__Challenge__. Copy down each of the items below word for word, keeping every line unchanged.

════════

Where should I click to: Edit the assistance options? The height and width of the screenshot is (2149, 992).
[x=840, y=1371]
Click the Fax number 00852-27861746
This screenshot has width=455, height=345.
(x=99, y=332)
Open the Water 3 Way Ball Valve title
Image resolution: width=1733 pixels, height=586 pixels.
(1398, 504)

════════

__Solution__.
Where should I click to: Edit the assistance options? The height and width of the screenshot is (2149, 992).
[x=840, y=1371]
Click the Fax number 00852-27861746
This screenshot has width=455, height=345.
(x=99, y=332)
Open the Water 3 Way Ball Valve title
Image resolution: width=1733 pixels, height=586 pixels.
(1398, 504)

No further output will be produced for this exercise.